Küresel ekonomik belirsizlikler ve daralan işgücü piyasaları, şirketlerin insan kaynakları stratejilerinde paradigma değişimine yol açıyor. Güncel veriler, son üç yılda iş hayatı için gereken temel becerilerin %32 oranında değiştiğini gösterirken; yöneticiler, mevcut işgücünün stratejik hedefleri gerçekleştirecek yetkinlikten uzak kalmasından endişe duyuyor. Bu tablo, kurumların büyüme stratejilerinde dışarıdan işe alım yerine, mevcut insan kaynağını dönüştürmeye odaklanan "yetenek inşası" modelini öne çıkarıyor.
BMI Business School Direktörü Dr. Emirhan Altunkaya, şirketlerin sadece yetkinlik açığıyla değil, aynı zamanda ciddi bir kurumsal hafıza kaybı riskiyle de karşı karşıya olduğunu vurguluyor. Dışarıdan yetenek bulmanın maliyet ve enerji kaybına dikkat çeken Altunkaya, kurum içindeki potansiyeli geliştirmenin uzun vadede daha sürdürülebilir bir avantaj sağladığını ifade ediyor. İçeride yetişen liderlerin şirket değerlerine daha hızlı uyum sağladığı ve aidiyet duygusunun sürekli öğrenme imkanlarıyla güçlendiği belirtiliyor.
2026 yılı itibarıyla kurum içi akademilere ve liderlik gelişim programlarına yapılan yatırımların artması bekleniyor. Eğitim talepleri, standart içeriklerden sıyrılarak; stratejik liderlik, veri odaklı karar alma, finansal okuryazarlık ve dijital dönüşüm gibi şirkete özel tasarlanmış butik programlara evriliyor. Bu yaklaşım, eğitimi tek seferlik bir aktivite olmaktan çıkarıp şirket stratejisinin bir parçası haline getiriyor.
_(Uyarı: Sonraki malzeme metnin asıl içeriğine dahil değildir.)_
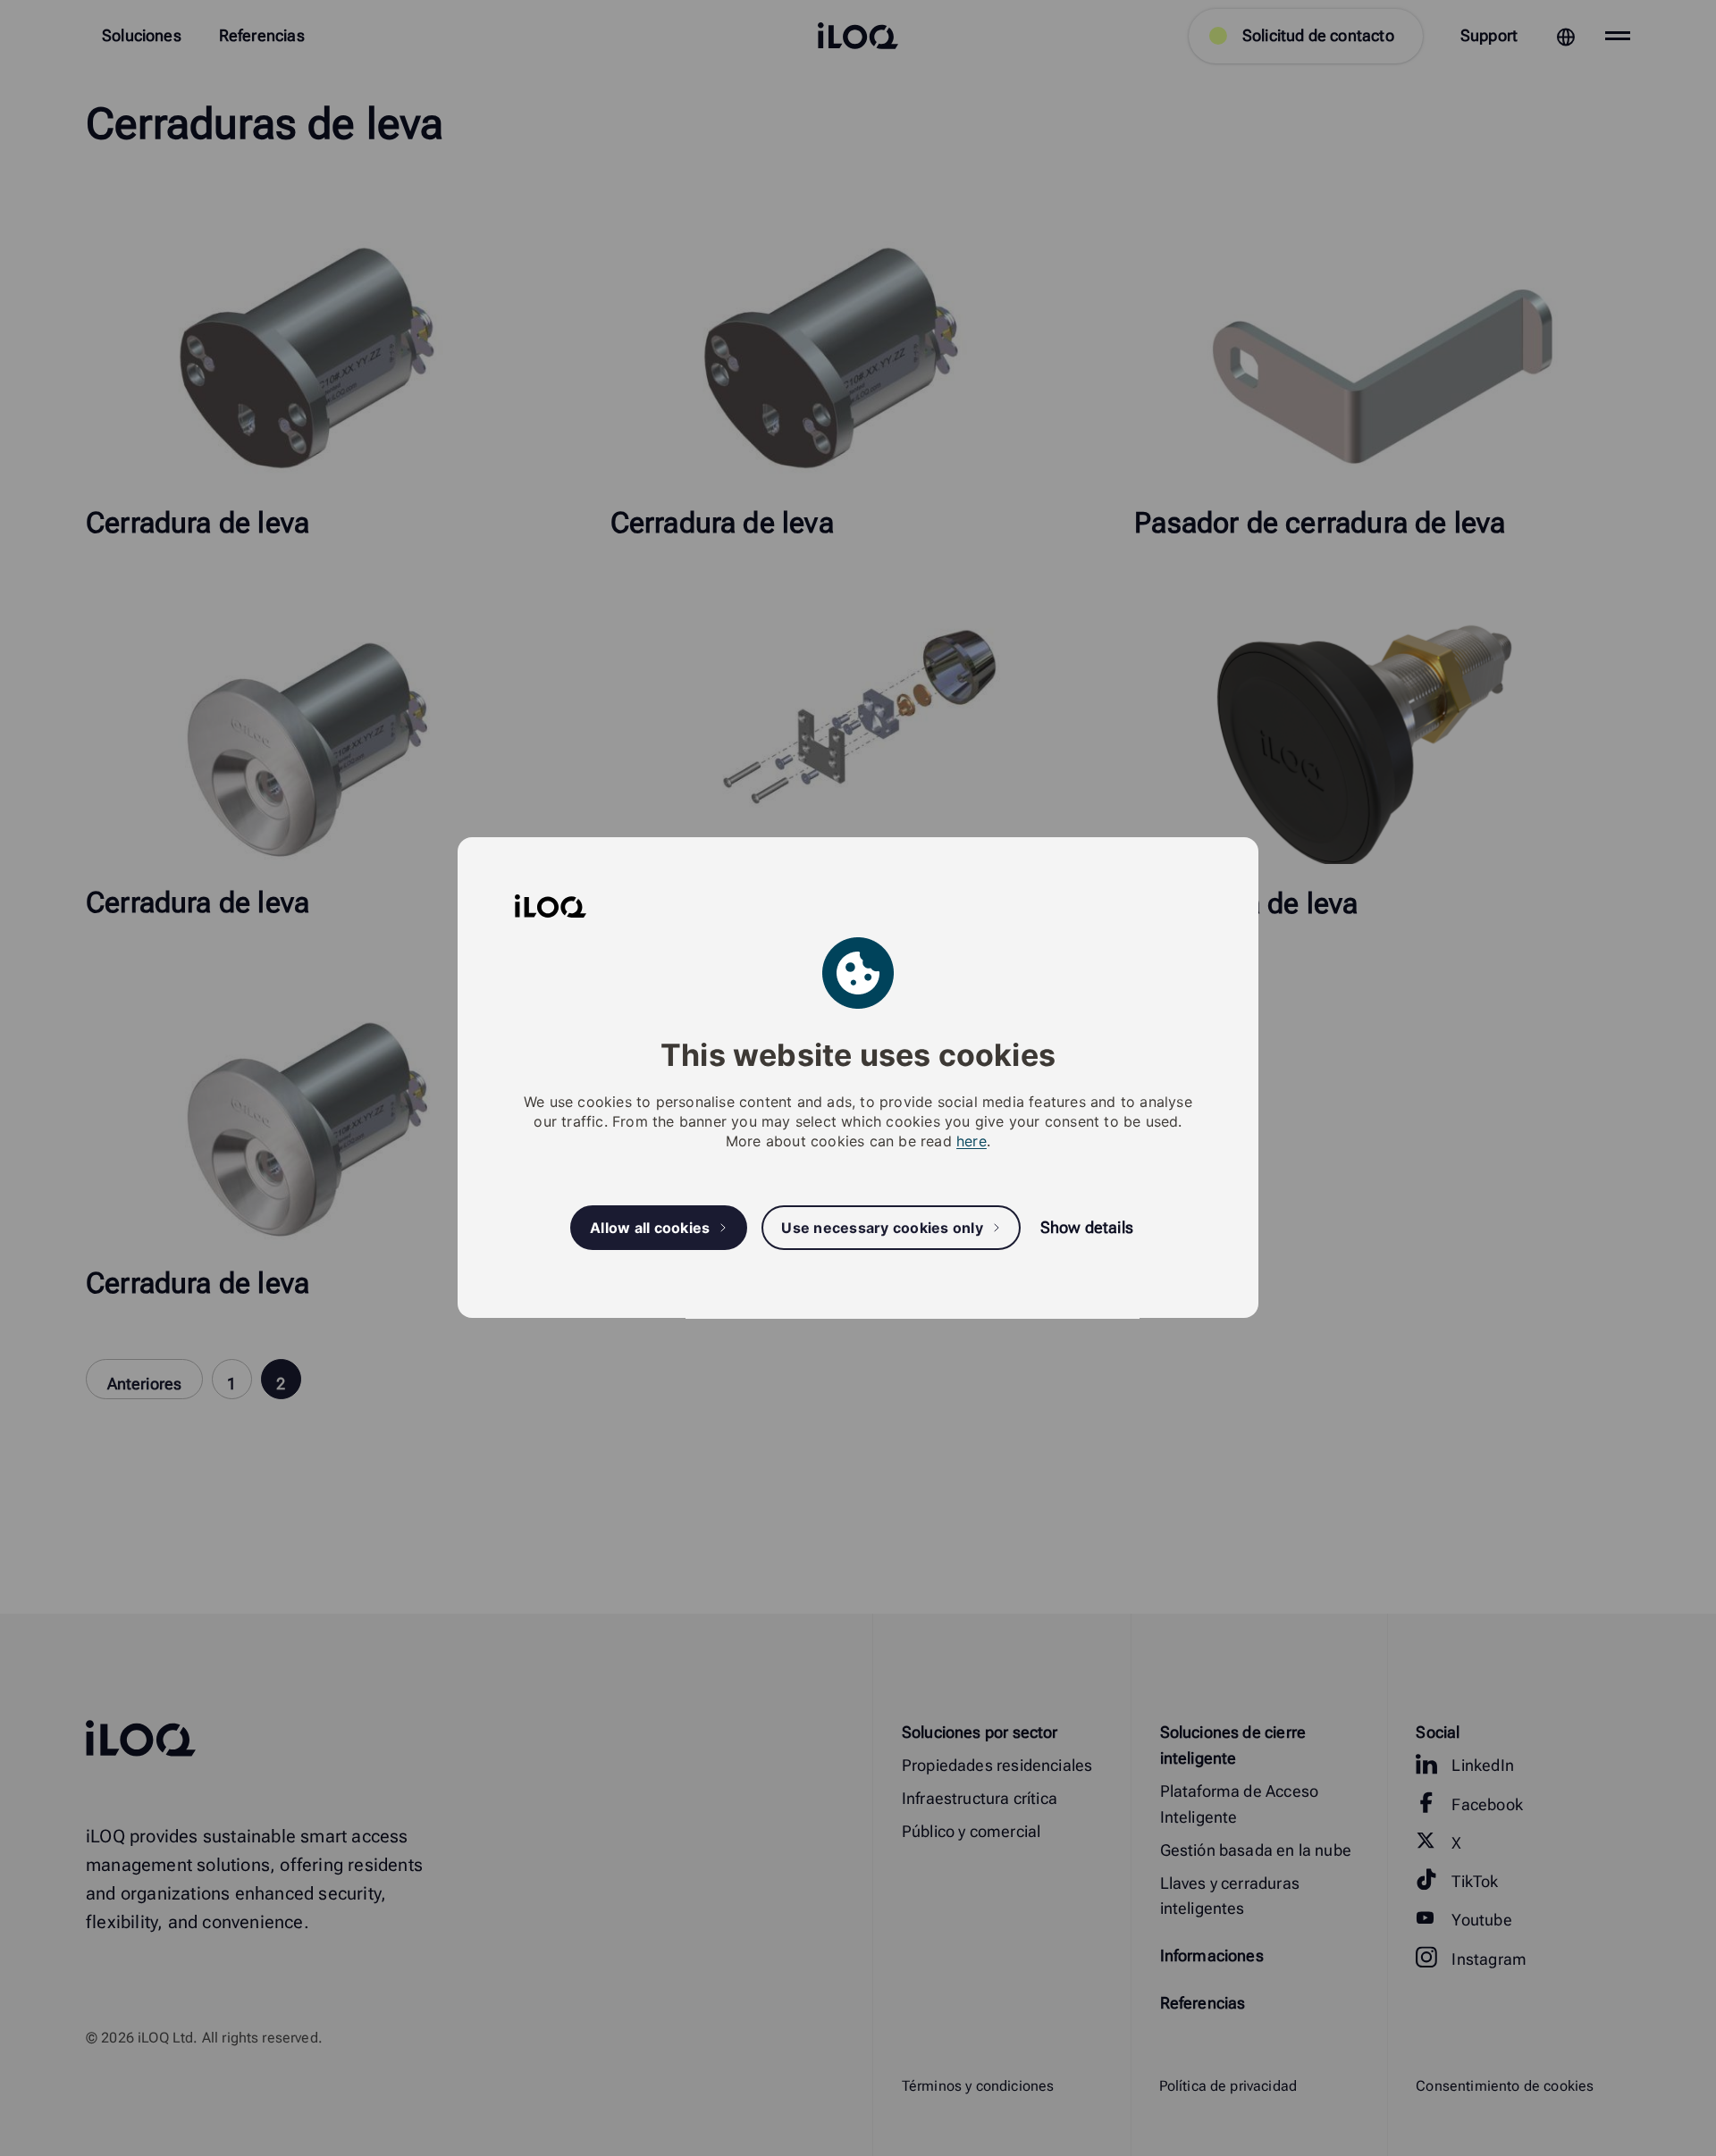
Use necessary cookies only (882, 1228)
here (971, 1142)
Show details (1086, 1228)
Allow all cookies (650, 1228)
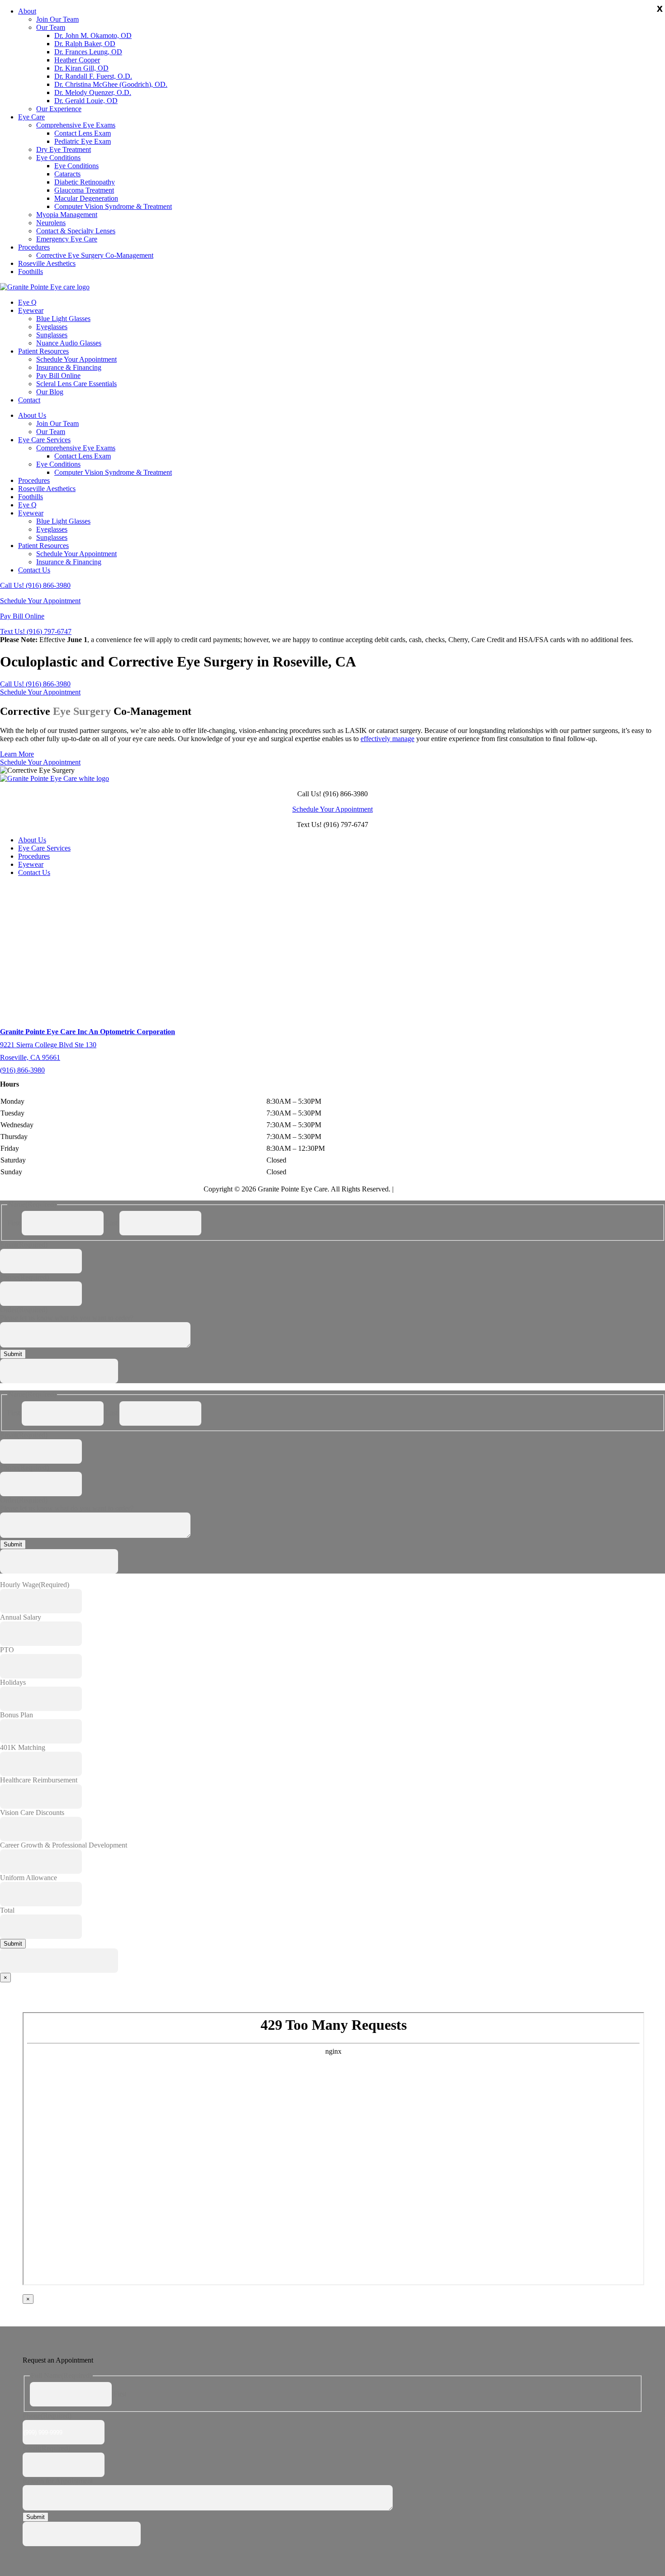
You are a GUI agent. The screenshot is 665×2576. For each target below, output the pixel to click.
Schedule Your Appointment (76, 359)
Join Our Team (57, 19)
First (13, 1223)
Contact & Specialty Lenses (75, 231)
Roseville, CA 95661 (30, 1057)
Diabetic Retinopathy (84, 182)
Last (111, 1223)
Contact (29, 400)
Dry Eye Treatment (63, 149)
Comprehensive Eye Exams (75, 125)
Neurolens (51, 223)
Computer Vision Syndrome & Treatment (113, 206)
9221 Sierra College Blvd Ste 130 (48, 1045)
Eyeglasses (51, 327)
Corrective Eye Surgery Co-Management (94, 255)
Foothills (30, 271)
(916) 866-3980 (22, 1070)
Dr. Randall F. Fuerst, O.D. (93, 76)
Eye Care (31, 117)
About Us (32, 415)
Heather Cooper (77, 60)
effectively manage (387, 738)
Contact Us (34, 570)
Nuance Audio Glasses (68, 343)
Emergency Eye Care (66, 239)
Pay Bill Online (58, 375)
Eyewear (30, 310)
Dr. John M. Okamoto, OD (93, 35)
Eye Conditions (58, 157)
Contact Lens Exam (82, 133)
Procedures (34, 247)
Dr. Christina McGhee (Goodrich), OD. (110, 84)
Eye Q (27, 302)
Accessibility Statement (428, 1189)
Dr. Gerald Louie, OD (86, 100)
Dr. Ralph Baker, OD (84, 43)
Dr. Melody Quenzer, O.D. (92, 92)
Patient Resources (43, 351)
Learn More (17, 754)
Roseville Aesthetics (47, 263)
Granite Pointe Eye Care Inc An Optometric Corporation (87, 1031)
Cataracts (67, 174)
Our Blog (49, 392)
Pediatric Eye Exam (82, 141)
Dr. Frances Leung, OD (88, 52)
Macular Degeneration (86, 198)
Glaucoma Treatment (84, 190)
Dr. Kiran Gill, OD (81, 68)
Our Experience (58, 109)
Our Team (50, 27)
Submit (13, 1354)
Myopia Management (66, 214)
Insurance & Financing (68, 367)
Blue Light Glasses (63, 318)
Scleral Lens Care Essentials (76, 384)
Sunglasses (51, 335)
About (27, 11)
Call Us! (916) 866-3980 (35, 585)
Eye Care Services (44, 440)
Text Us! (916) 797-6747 (35, 631)
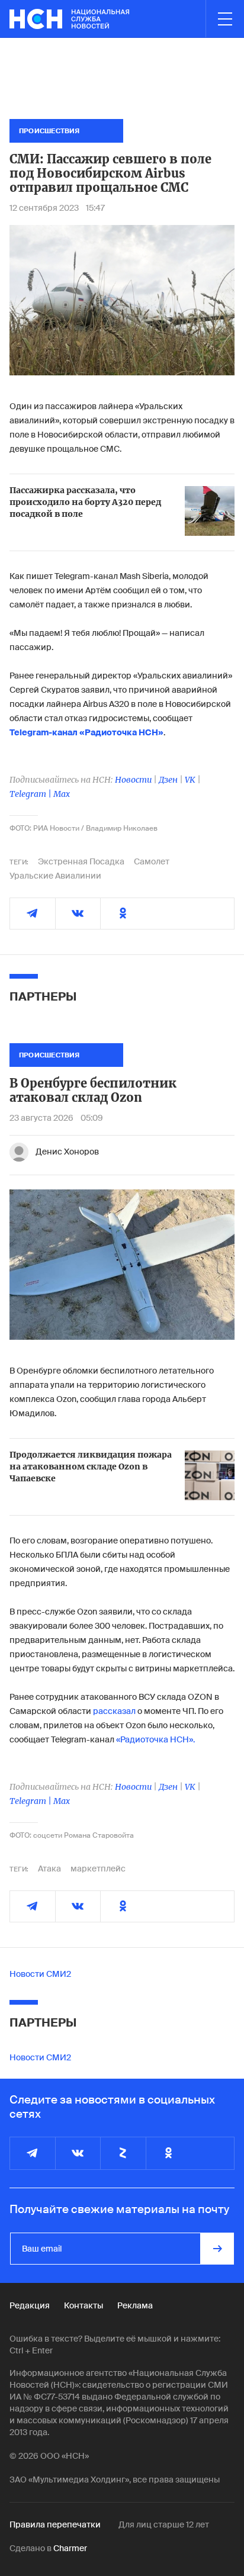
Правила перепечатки (55, 2524)
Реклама (135, 2305)
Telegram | (31, 794)
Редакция (29, 2305)
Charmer (70, 2548)
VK (190, 779)
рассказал (114, 1711)
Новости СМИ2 (40, 1974)
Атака (49, 1868)
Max (61, 794)
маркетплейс (98, 1868)
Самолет (151, 861)
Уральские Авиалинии (55, 875)
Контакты (83, 2305)
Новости (133, 779)
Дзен (168, 779)
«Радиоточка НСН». (155, 1739)
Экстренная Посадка (81, 861)
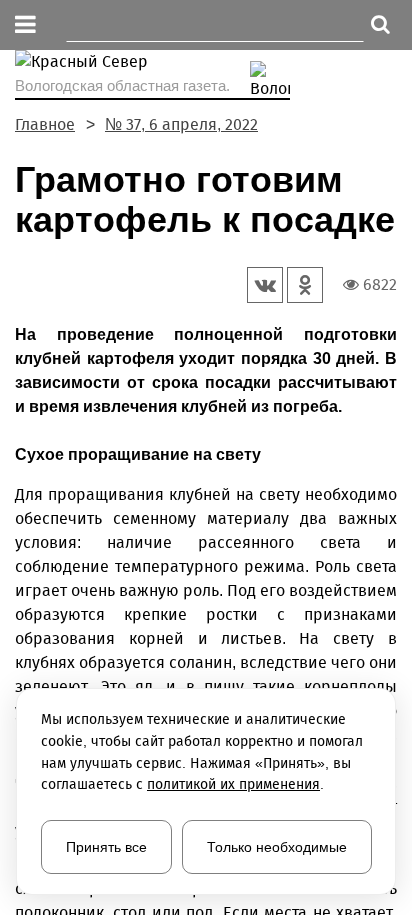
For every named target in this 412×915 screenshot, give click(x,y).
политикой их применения (233, 784)
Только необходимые (277, 847)
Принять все (106, 847)
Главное (45, 124)
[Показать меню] (25, 25)
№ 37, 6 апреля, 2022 (181, 124)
Türkiye’deki büyük ve orta ölçekli işletmelerin kurumsal akademi yapılanmalarına yönelmesi, sadece maliyet avantajı sağlamakla kalmıyor; aynı zamanda belirsizlik dönemlerinde dayanıklı ve ortak vizyona sahip ekiplerin oluşmasına katkıda bulunuyor. BMI Business School, bu değişim sürecinde kurumlara özel liderlik ve yetkinlik geliştirme programları sunarak, yüksek çalışan sirkülasyonu ve kültürel uyum sorunlarına karşı uzun vadeli çözümler üretmeyi hedefliyor.